Hace justo una semana Pilar Rahola pasaba a cuchillo a sus correligionarios nacionalistas vascos en una tertulia radiofónica. Se pronunciaba a propósito de una entrevista dominical a Íñigo Urkullu en la que el dirigente político se distanciaba de las estrategias del nacionalismo catalán de enfrentamiento con el Estado central y veía inútil cualquier pseudoreferéndum que no fuese fruto de un diálogo con el conjunto de fuerzas políticas españolas y con los avales internacionales necesarios.
Que la anfitriona intelectual y gastronómica del neoindependentismo matara a sus iguales de Euskadi es la prueba más fehaciente de cómo los nacionalismos de una y otra comunidad han adoptado líneas de acción diferenciadas sobre sus eternos propósitos de elevar el nivel de gobierno propio.
La campaña de las autonómicas en Euskadi se ha centrado en el clásico eje político de izquierda y derecha, ha pasado pantalla del independentismo de otros tiempos pasados
A Urkullu se le ha dado bien esa nueva estrategia en las urnas. Hay muchos más elementos a ponderar, pero el regreso al nacionalismo moderado, posibilista y pragmático ha tenido aceptación entre el electorado. Tanto el Partido Nacionalista Vasco (PNV) como la segunda formación política de la región, EH Bildu, han pasado pantalla del independentismo clásico. La campaña de esas autonómicas se ha centrado en el clásico eje de debate de izquierda y derecha.

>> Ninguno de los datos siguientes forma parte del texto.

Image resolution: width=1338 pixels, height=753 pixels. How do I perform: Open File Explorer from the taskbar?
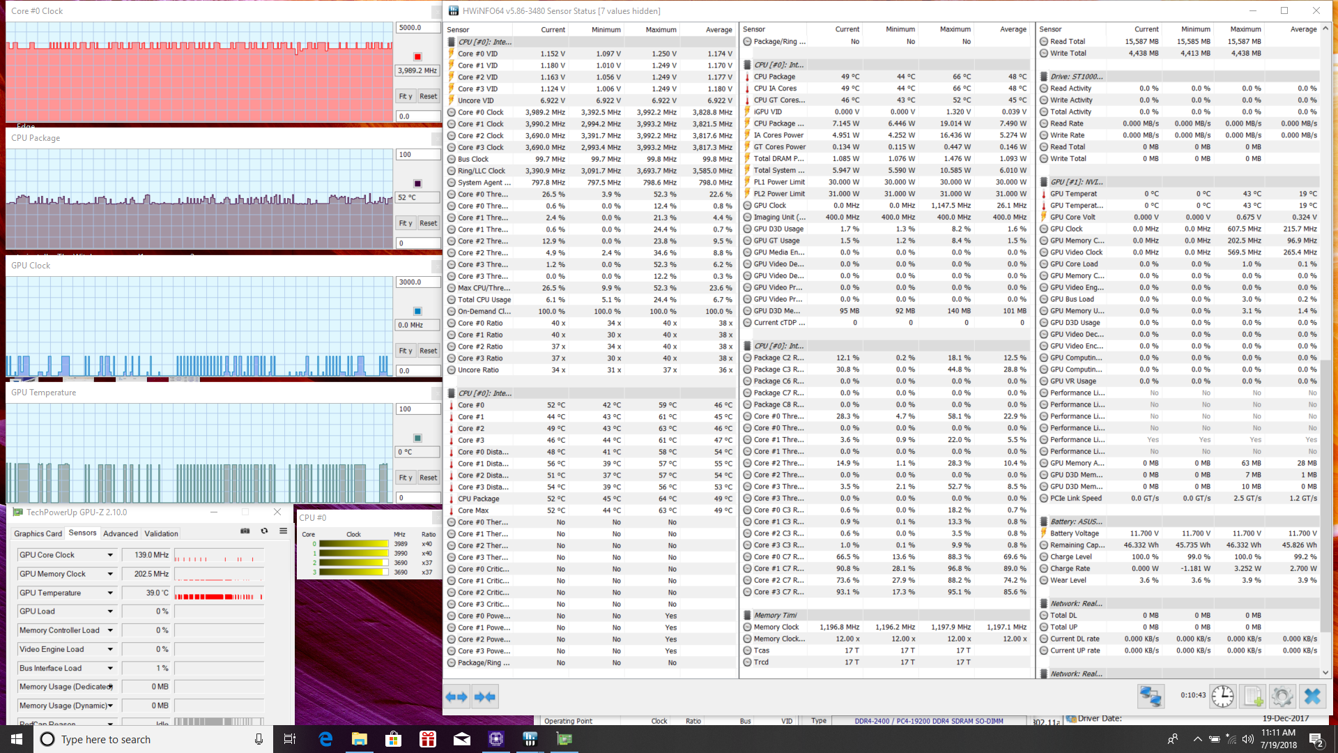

Los dos principales partidos hablaron de paro, inversión, infraestructuras, pobreza, servicios sociales, impuestos…
A los más radicales de Arnaldo Otegui la pérdida de peso parlamentario específico se les debe explicar por el traspaso de votos en dos sentidos: por la derecha al sentido común del nacionalismo del PNV y, por la izquierda, a la pujanza de Podemos, que sin tantos complejos ha introducido también el discurso progresista no nacionalista en el País Vasco.
Euskadi, como de costumbre, mantiene una cámara legislativa atomizada. Es, al igual, que Cataluña, un hecho diferencial histórico. Los vascos no votan sólo en clave de blanco o negro, sino que la gama de grises incluye una profunda carta de colores.
La composición del Parlamento vasco no sólo tiene importancia para toda España, es también una lección al nacionalismo catalán de cuáles son las vías preferidas por la ciudadanía
Los resultados no deben leerse sólo en clave española y en cómo influirán en la gobernabilidad del Gobierno central. También posee lecciones interesantes para los catalanes: el electorado empieza a virar hacia posiciones que de antiguo fueron propiedad de Convergència i Unió (recuerden el peix al cove y las negociaciones de Jordi Pujol) y que hoy difícilmente pueden obtener respuesta en la fórmula de Junts pel Sí, formación más ocupada por retener el poder a cualquier costa y por mantener la tensión soberanista en altas cotas que de gobernar el país.
La racionalidad creciente del electorado vasco y de sus formaciones políticas hace pensar que el nacionalismo de aquellas tierras ha evolucionado hacia una etapa distinta. Llevan años de adelanto en muchas cosas. Su plan Ibarretxe, las travesías del desierto nacionalista del PNV y, por supuesto, la erradicación definitiva de cualquier violencia nacida de la política hacen, como un conjunto indisoluble de influencias, que estén de regreso cuando los catalanes que gobiernan aún van en el viaje de ida.
Muchos antiguos votantes de CiU veían anoche con admiración y cierta nostalgia la evolución del voto vasco y cómo se orienta a posiciones de normalidad política. Mientras algunos piensan que están dando una lección a los vascos con sus hojas de ruta y sus cromáticas manifestaciones del 11D, otros piensan con envidia que las gentes del norte sí que han encontrado un espacio político para avanzar de manera eficiente más allá de conciertos, hechos diferenciales y otras características propias. En la centralidad, sin radicalismos, en definitiva.